Principles of literary structure cohesion
Imaginative representation of reality has its own principles which cohere all the elements of the text:1. principle of incomplete representation
2. principle of analogy and contrast
3. principle of recurrence
1) in recreation an object or phenomenon of reality the author selects out of an infinity of features obtaining the object only those, which are the most characteristic. All images in a literary text, those of people events, situations, landscapes are incompletely represented. At least two factors condition this. The first factor is linguistic, which means the verbal representation of the image would always differ from reality. The second factor is aesthetic because literature must stir up the readers’ interest.
One way to do this is to make the reader fell in for himself, those parts of the whole, which have been gapped or incompletely represented. The degree of incompleteness depends upon the genre of literary work and upon individual manner of the writing.
It is greater in lyric poetry and smaller in epic works.
2) analogy and contrast are the organizing axis of poetic structure. In this way the author reveals the good and the evil and the beautiful and the ugly just and unjust in life.
Analogy of contrast permeate all the components of the text. Analogy of contrast underlie a number of stylistic devices.

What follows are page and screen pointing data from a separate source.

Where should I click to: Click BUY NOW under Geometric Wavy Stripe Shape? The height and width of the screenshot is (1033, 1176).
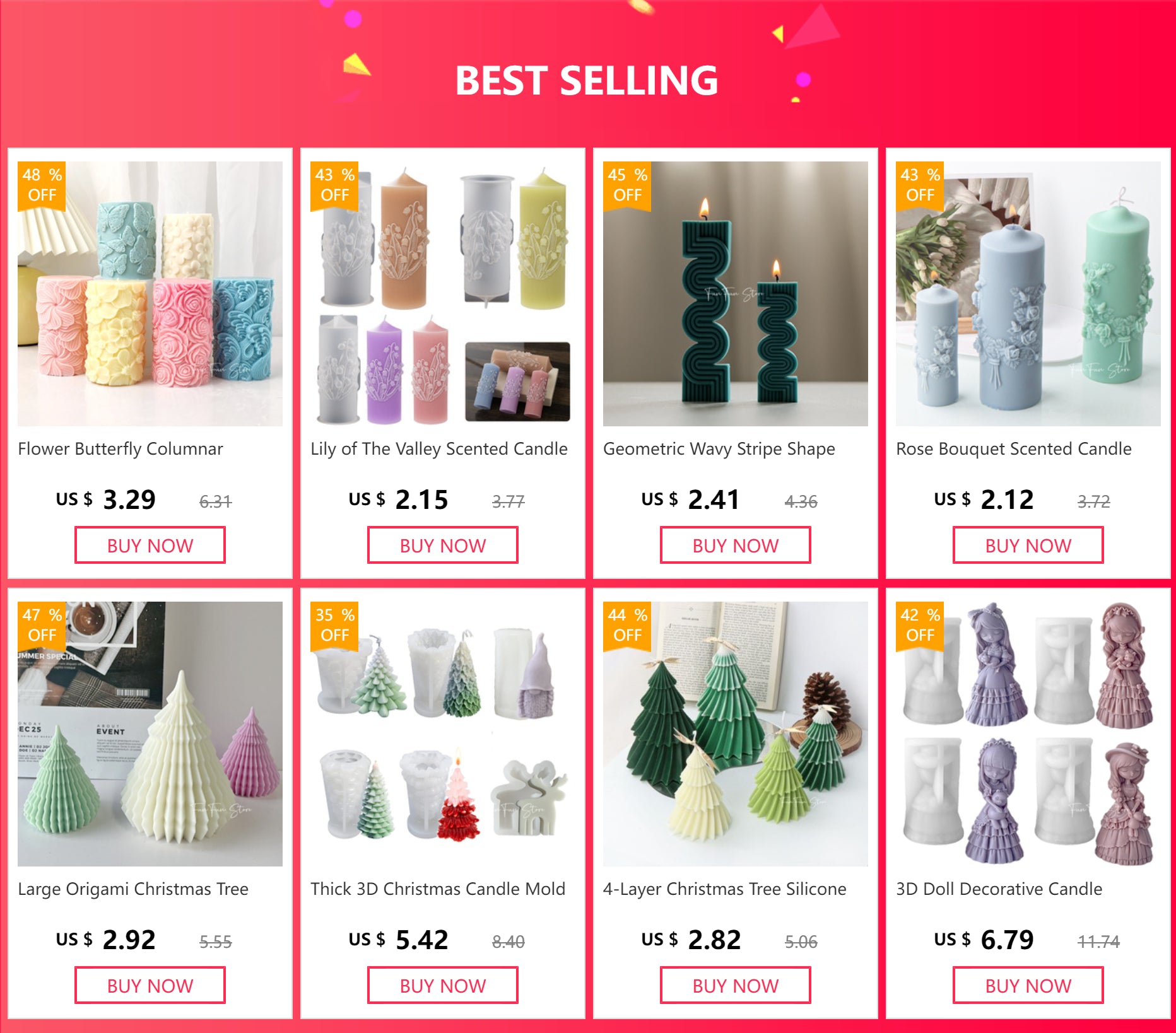coord(736,546)
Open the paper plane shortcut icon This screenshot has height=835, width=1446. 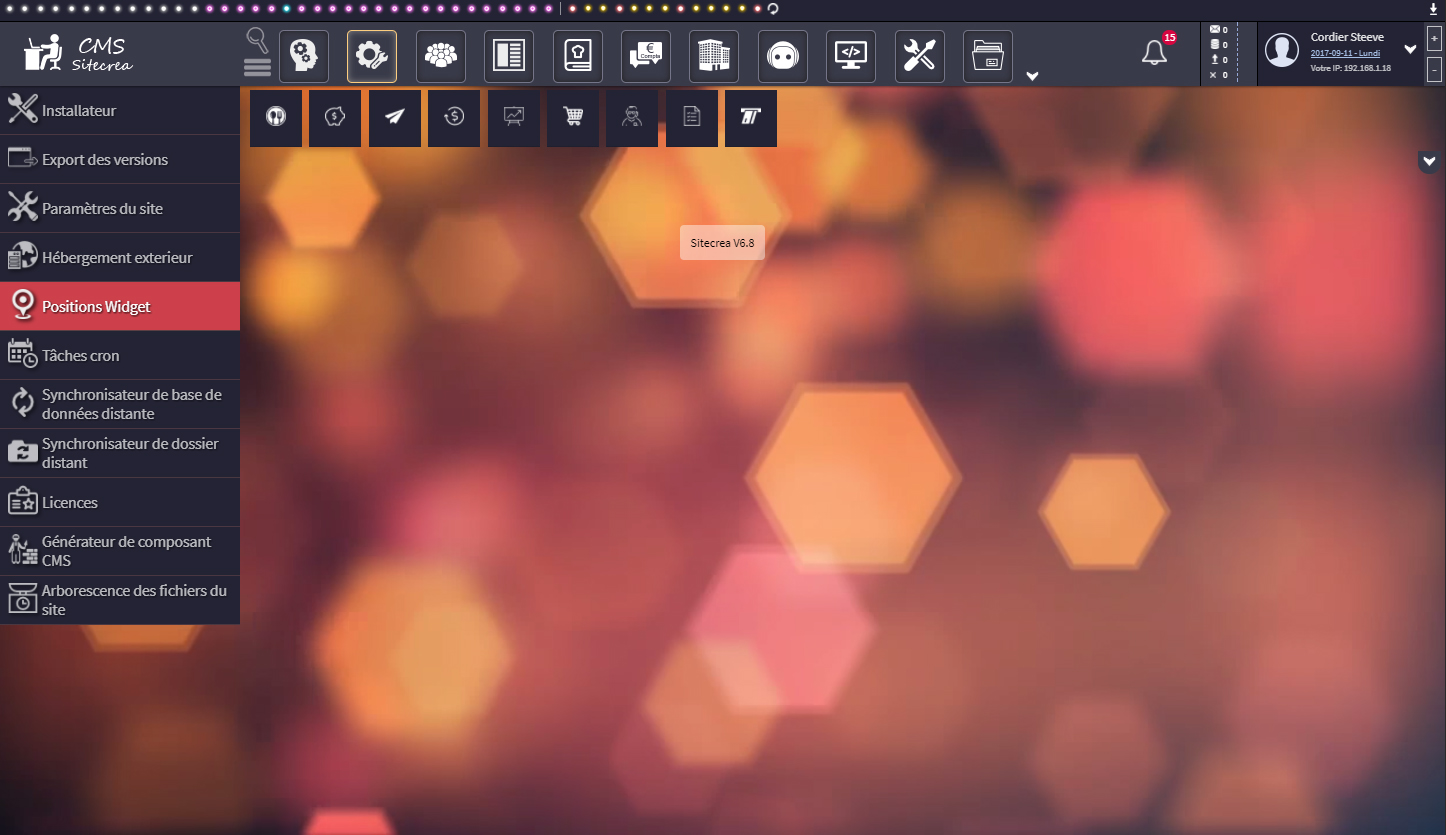pyautogui.click(x=395, y=117)
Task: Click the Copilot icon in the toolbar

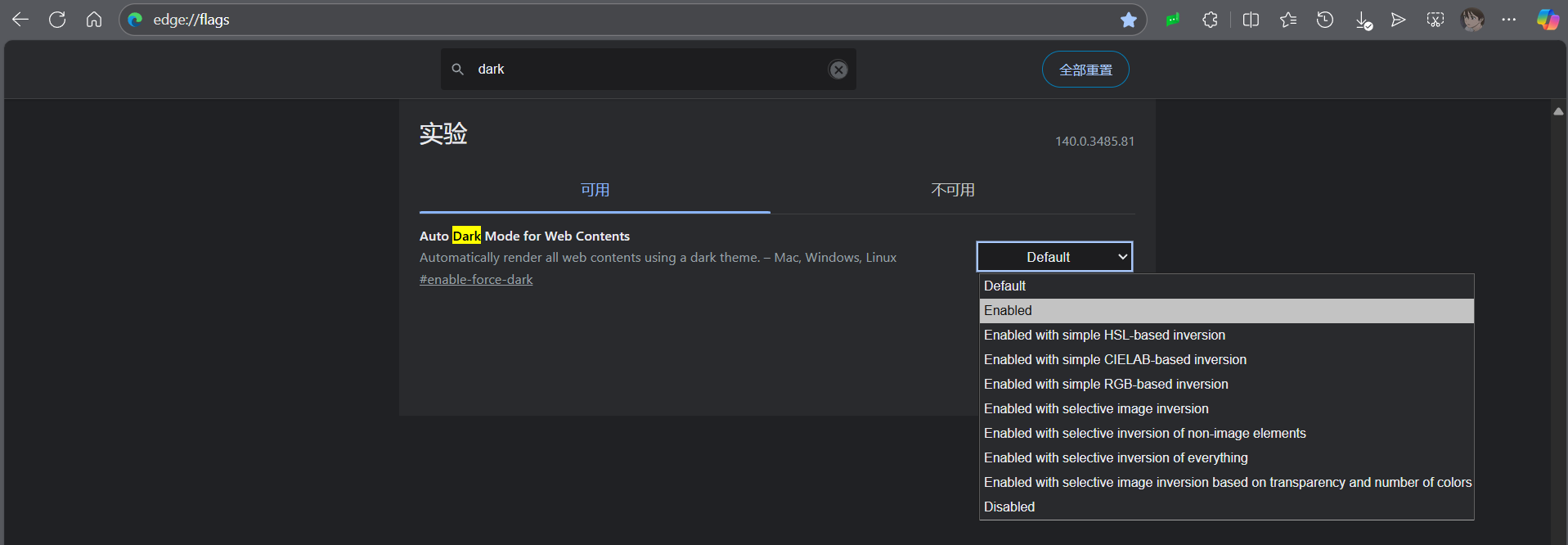Action: point(1547,20)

3) Principle of recurrence
When we begin to read a text, we do not yet perceive the complexity of the content contained in it because the verbal layer of the text is direct and superverbal is recursive (the structure of literary text is modeled so that certain elements of the text, which have already occurred in it appear again at definite intervals).
This recurrence of an element may have several functions. One is organizing the subject matter, giving it a dynamic flow. A recurrent element may represent have leitmotif of the literary text. It creates the rhythm of the text.